For instance, if an individual supervisor and the corporate employer each committed different discriminatory practices, each might face its own $20,000 limit on general damages and its own $20,000 limit on special damages.
However, the ruling underlined that damages must still be tied to distinct practices set out in sections 5–14.1 of the CHRA. Repetitive or continuous conduct that all falls under one heading, such as section 14 harassment, should not be artificially divided.
Double recovery
The tribunal also warned against “double recovery,” acknowledging that in situations where separate practices overlap, adjudicators must ensure that complainants do not receive multiple payouts for the very same harm. Quoting its earlier jurisprudence, the tribunal noted that “the usual considerations when awarding damages still apply,” including the principle that overlapping injuries or remedies require careful scrutiny.
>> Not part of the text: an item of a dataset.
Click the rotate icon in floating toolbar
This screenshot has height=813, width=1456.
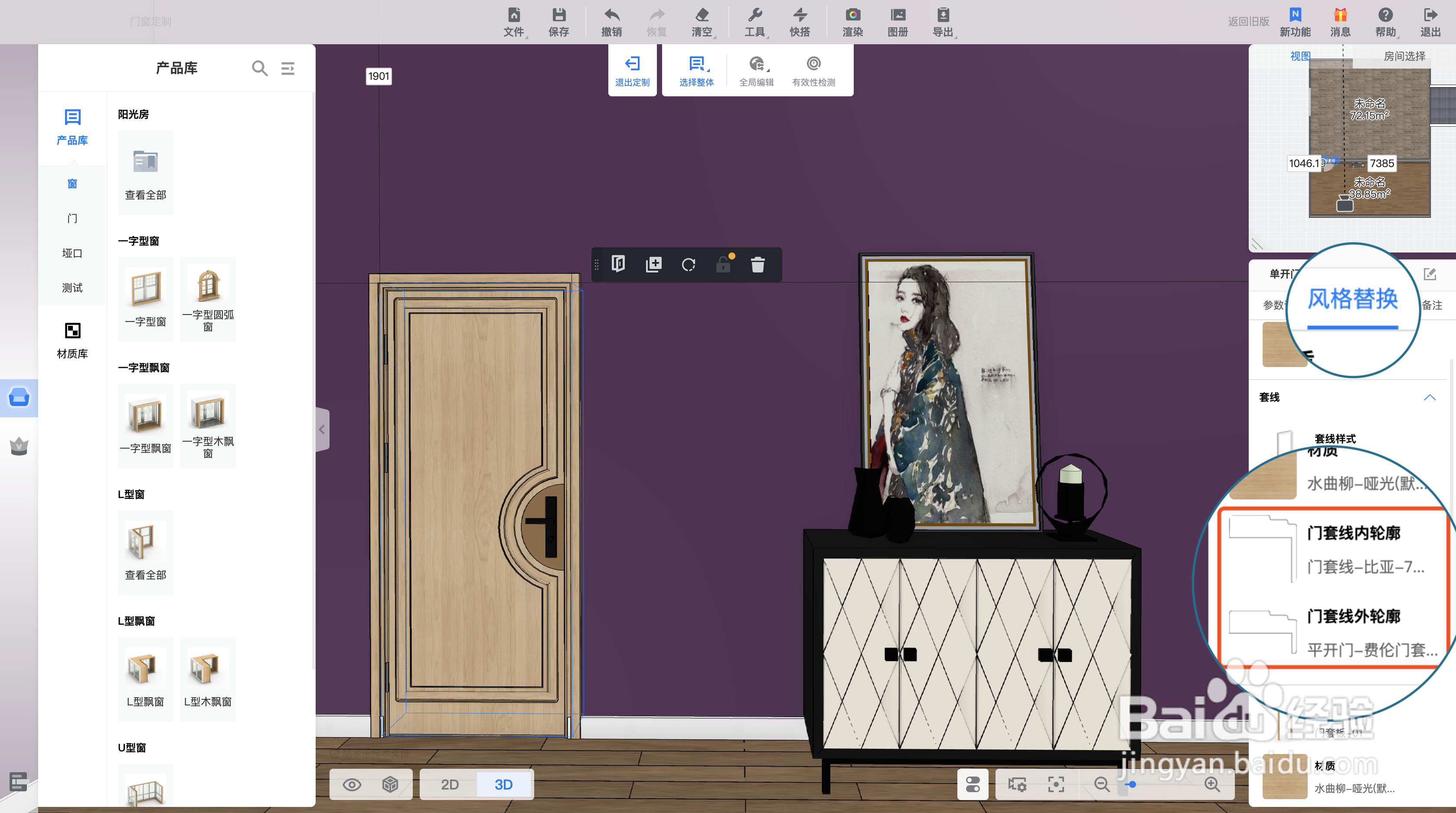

In T.P.’s case, the tribunal found two discriminatory practices as placeholders for potential damages. First, it held that the employee (M.G.) had engaged in sexual harassment under section 14 of the CHRA. Second, it concluded that UPS had discriminated against T.P. in her employment by adversely differentiating based on disability, contrary to paragraph 7(b).
The tribunal left open the question of whether UPS itself had also committed the separate practice of harassment. Depending on that outcome, UPS could face an additional award of up to $20,000 for general damages (and $20,000 more in special damages if it is found to have acted wilfully or recklessly with respect to any proven harassment).
Statutory limits
Regarding the statutory limits, the tribunal stated plainly: “Each award of general and special damages is subject to the statutory cap and cannot exceed $20,000.” While T.P. had argued that this approach allows respondents to avoid liability for multiple harassing acts that happen to fall under the same practice, the tribunal replied that it must follow the law as written: “The CHRA was passed … with a statutory cap … The Latin phrase from ancient Roman civil law comes to mind: ‘Dura lex, sed lex’ or ‘The law is hard, but it is the law.’”
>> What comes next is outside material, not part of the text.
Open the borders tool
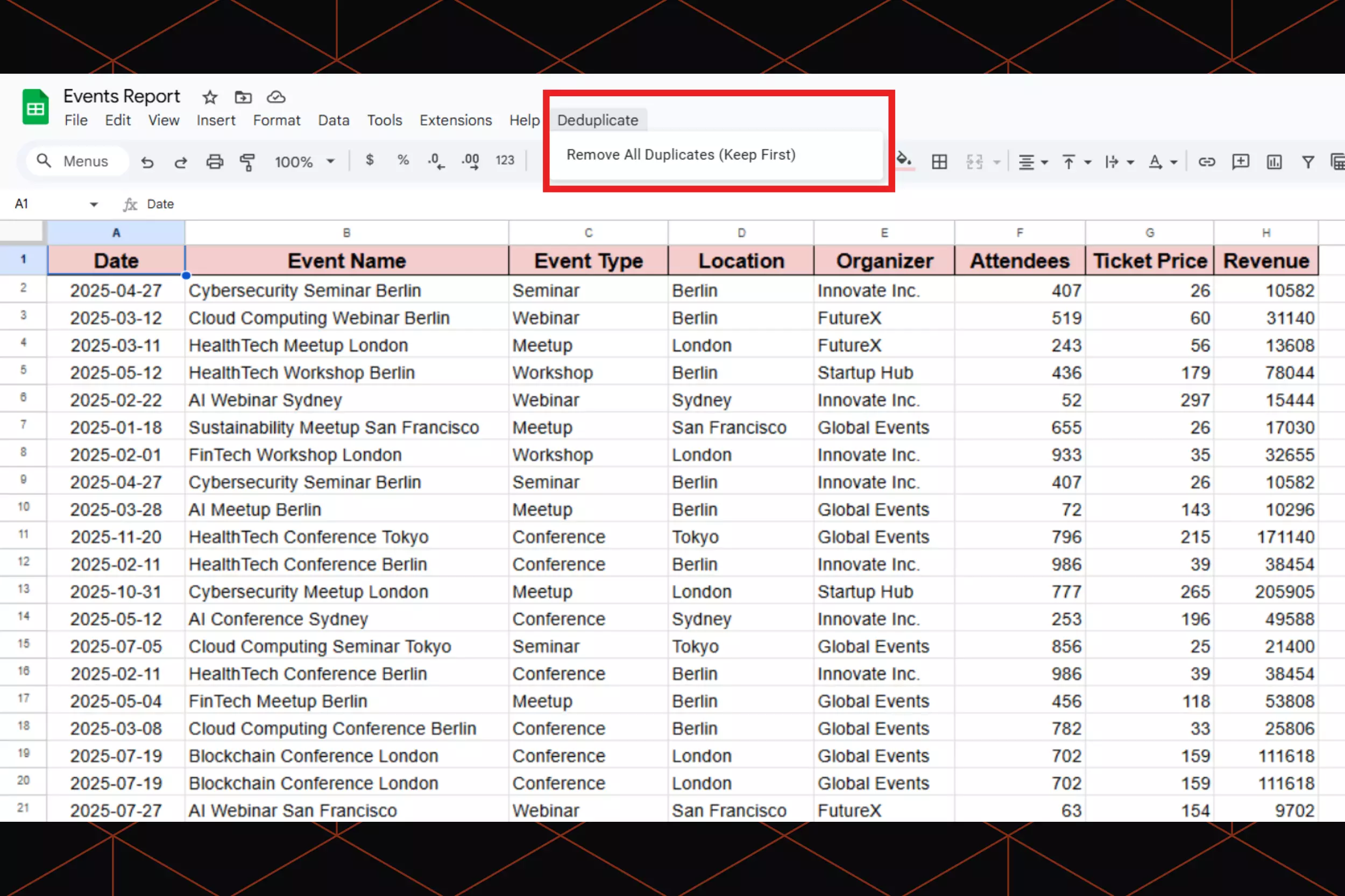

Human rights laws in other jurisdictions
Although the tribunal acknowledged that human rights damages in other jurisdictions can exceed these caps, it made clear that its authority is strictly derived from the CHRA and cannot be broadened by judicial means.
For HR leaders and legal counsel, this ruling highlights the importance of identifying precisely which provisions of the CHRA have been breached in any dispute. Separate legal violations — such as harassment, retaliation, or adverse differentiation — can each attract their own capped damages award, but the same type of practice, however often it recurs, does not multiply an employer’s liability beyond $20,000 (or $40,000 total if special damages are also granted).
The ruling
Ultimately, the tribunal dismissed T.P.’s motion to categorize each alleged incident of sexual harassment as its own discriminatory practice. It did affirm, however, that damages can be stacked in a single complaint when it involves multiple, distinctly defined practices under the CHRA or multiple distinct respondents each responsible for different practices. The exact amounts, and whether UPS also engaged in a separate harassment practice, remained to be decided in subsequent rulings.
In an environment where employers can face several kinds of human rights allegations — from harassment to discrimination based on disability — the tribunal’s ruling offers a detailed road map for determining liability and quantifying potential damages.
By articulating how the statutory cap should be applied, it clarifies what to expect when multiple types of discrimination surface in a single file. Complainants seeking redress and employers planning defence strategies should keep this approach in mind, particularly where more than one provision of the CHRA is engaged or where multiple respondents may each be found liable.